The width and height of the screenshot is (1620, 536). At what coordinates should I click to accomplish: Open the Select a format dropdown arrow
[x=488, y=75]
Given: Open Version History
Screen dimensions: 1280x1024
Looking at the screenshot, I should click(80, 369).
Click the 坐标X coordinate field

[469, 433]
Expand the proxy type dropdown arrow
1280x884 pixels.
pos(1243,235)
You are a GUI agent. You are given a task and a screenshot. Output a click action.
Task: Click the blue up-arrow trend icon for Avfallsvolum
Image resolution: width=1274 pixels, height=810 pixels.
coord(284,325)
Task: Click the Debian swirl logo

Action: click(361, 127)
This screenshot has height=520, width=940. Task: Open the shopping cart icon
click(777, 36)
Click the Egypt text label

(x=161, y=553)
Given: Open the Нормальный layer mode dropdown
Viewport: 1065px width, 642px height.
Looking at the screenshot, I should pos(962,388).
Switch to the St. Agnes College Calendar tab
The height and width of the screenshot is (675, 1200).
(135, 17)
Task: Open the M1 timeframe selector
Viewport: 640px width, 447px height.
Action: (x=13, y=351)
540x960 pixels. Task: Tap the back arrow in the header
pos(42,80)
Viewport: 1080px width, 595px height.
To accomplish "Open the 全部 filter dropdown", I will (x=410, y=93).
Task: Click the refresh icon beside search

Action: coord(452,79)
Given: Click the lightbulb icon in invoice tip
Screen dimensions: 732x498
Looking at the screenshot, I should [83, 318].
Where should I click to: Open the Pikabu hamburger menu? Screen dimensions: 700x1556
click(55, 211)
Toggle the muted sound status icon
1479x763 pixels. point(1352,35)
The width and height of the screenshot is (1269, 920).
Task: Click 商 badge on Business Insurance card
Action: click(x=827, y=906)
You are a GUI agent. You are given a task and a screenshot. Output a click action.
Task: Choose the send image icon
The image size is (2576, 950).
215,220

▶ [Task statement]: All of the data above should be reproduced word for word.

▶ [Response area]:
The width and height of the screenshot is (1620, 536). At what coordinates should I click to accomplish: Open the Select a format dropdown arrow
[x=488, y=75]
Given: Open Version History
Screen dimensions: 1280x1024
Looking at the screenshot, I should click(80, 369).
Click the 坐标X coordinate field

[469, 433]
Expand the proxy type dropdown arrow
1280x884 pixels.
pos(1243,235)
You are a GUI agent. You are given a task and a screenshot. Output a click action.
Task: Click the blue up-arrow trend icon for Avfallsvolum
Image resolution: width=1274 pixels, height=810 pixels.
coord(284,325)
Task: Click the Debian swirl logo

Action: click(361, 127)
This screenshot has height=520, width=940. Task: Open the shopping cart icon
click(777, 36)
Click the Egypt text label

(x=161, y=553)
Given: Open the Нормальный layer mode dropdown
Viewport: 1065px width, 642px height.
Looking at the screenshot, I should pos(962,388).
Switch to the St. Agnes College Calendar tab
The height and width of the screenshot is (675, 1200).
(135, 17)
Task: Open the M1 timeframe selector
Viewport: 640px width, 447px height.
Action: (x=13, y=351)
540x960 pixels. Task: Tap the back arrow in the header
pos(42,80)
Viewport: 1080px width, 595px height.
To accomplish "Open the 全部 filter dropdown", I will (x=410, y=93).
Task: Click the refresh icon beside search

Action: coord(452,79)
Given: Click the lightbulb icon in invoice tip
Screen dimensions: 732x498
Looking at the screenshot, I should [83, 318].
Where should I click to: Open the Pikabu hamburger menu? Screen dimensions: 700x1556
click(55, 211)
Toggle the muted sound status icon
1479x763 pixels. point(1352,35)
The width and height of the screenshot is (1269, 920).
Task: Click 商 badge on Business Insurance card
Action: click(x=827, y=906)
You are a GUI agent. You are given a task and a screenshot. Output a click action.
Task: Choose the send image icon
The image size is (2576, 950).
215,220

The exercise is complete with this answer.